_Your goal_. Pull out each line below that contains the word "beside".

_Material shown_.
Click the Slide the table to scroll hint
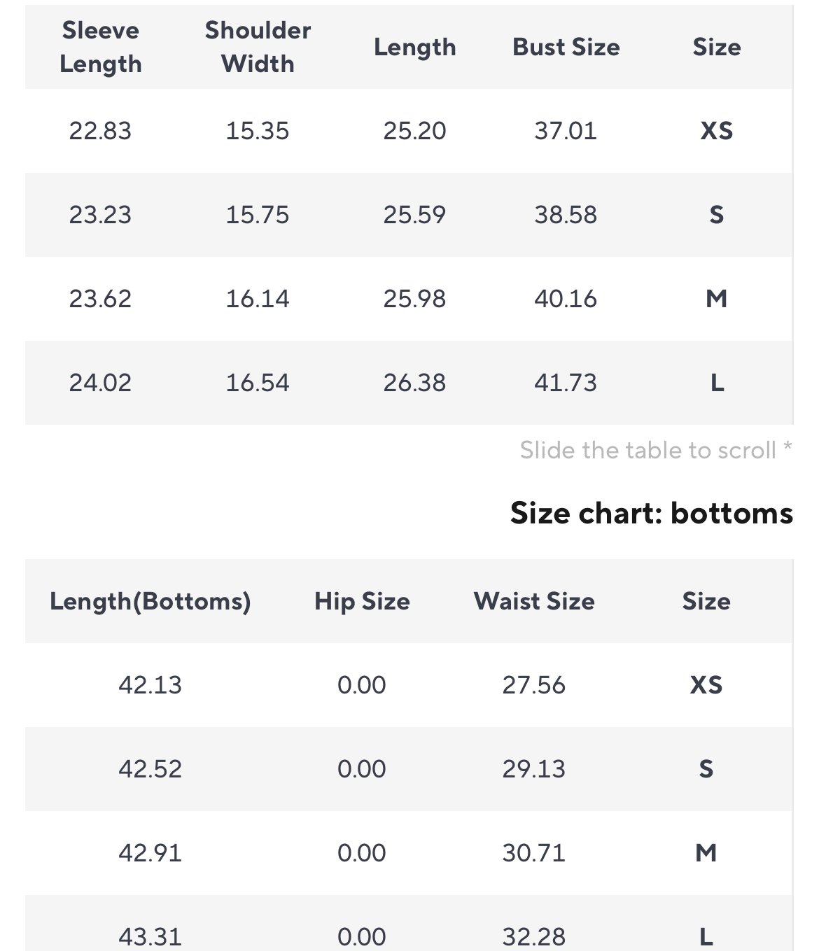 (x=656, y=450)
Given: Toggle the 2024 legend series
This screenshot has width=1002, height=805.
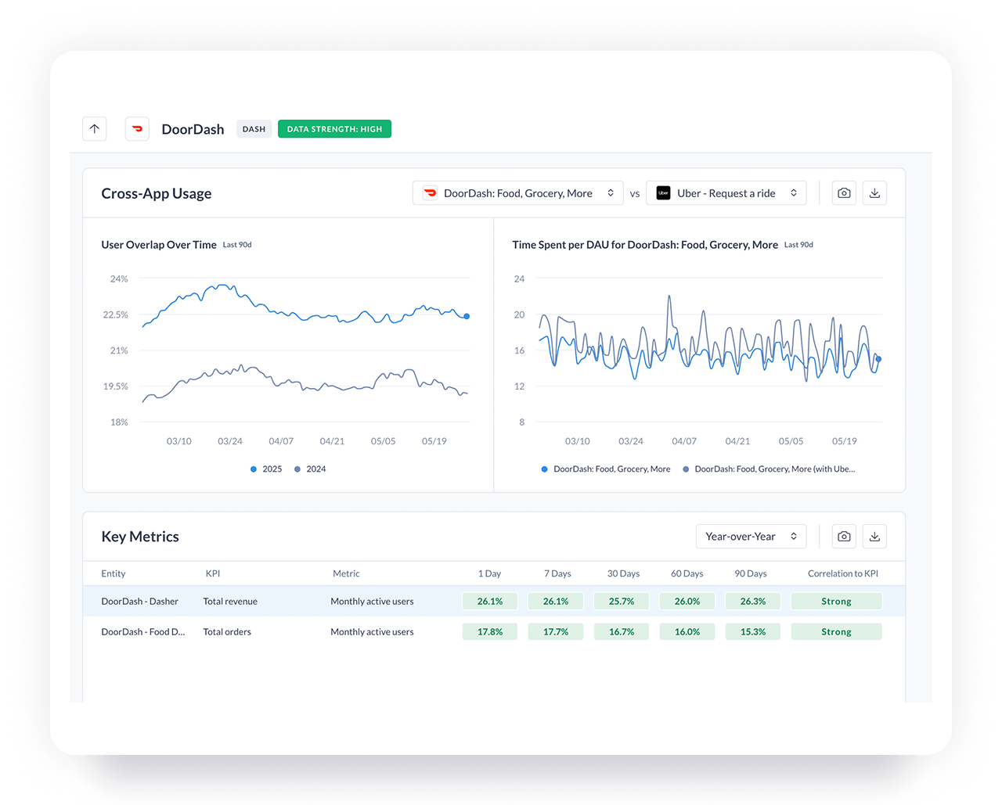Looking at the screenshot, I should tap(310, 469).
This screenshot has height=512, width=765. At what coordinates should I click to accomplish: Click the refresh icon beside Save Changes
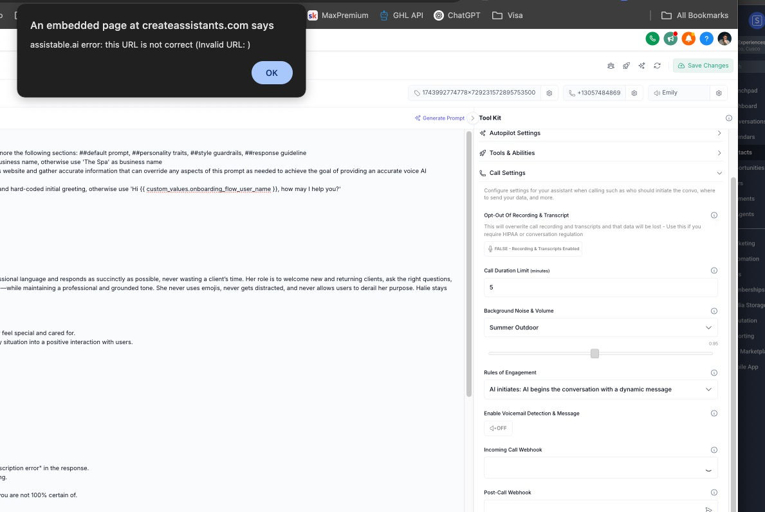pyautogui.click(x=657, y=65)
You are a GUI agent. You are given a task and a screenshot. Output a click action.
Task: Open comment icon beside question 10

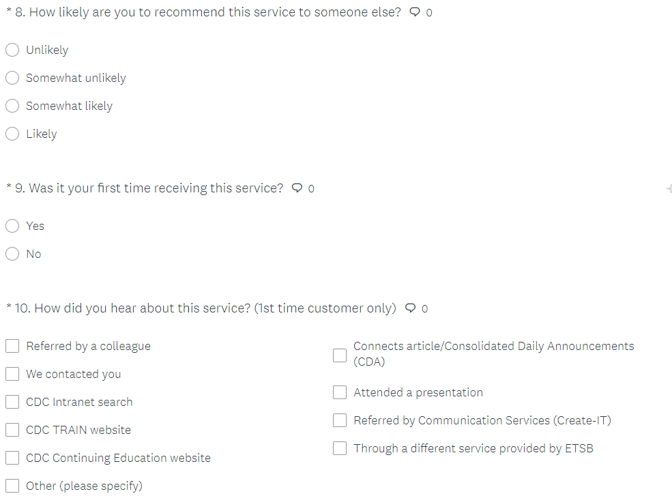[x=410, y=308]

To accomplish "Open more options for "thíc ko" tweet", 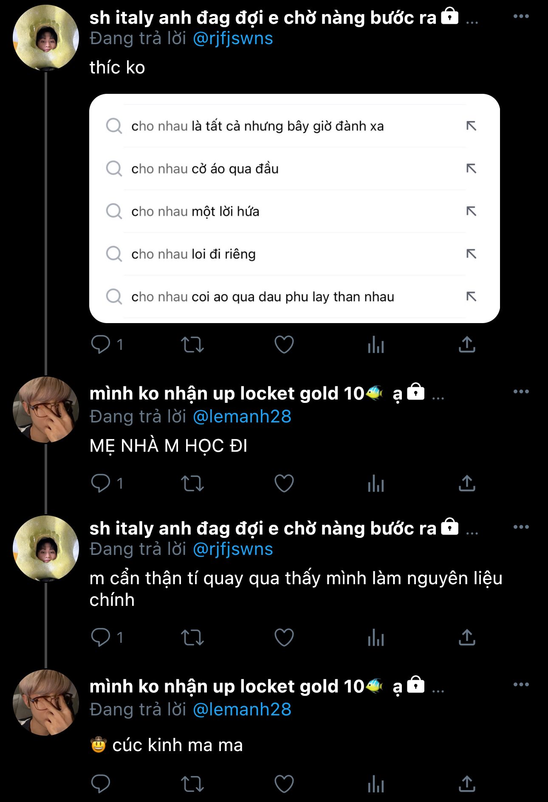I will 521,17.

_Solution for this task_.
This screenshot has height=512, width=765. At what coordinates should I click to accomplish: Click the refresh icon beside Save Changes
Task: Open comment icon beside question 10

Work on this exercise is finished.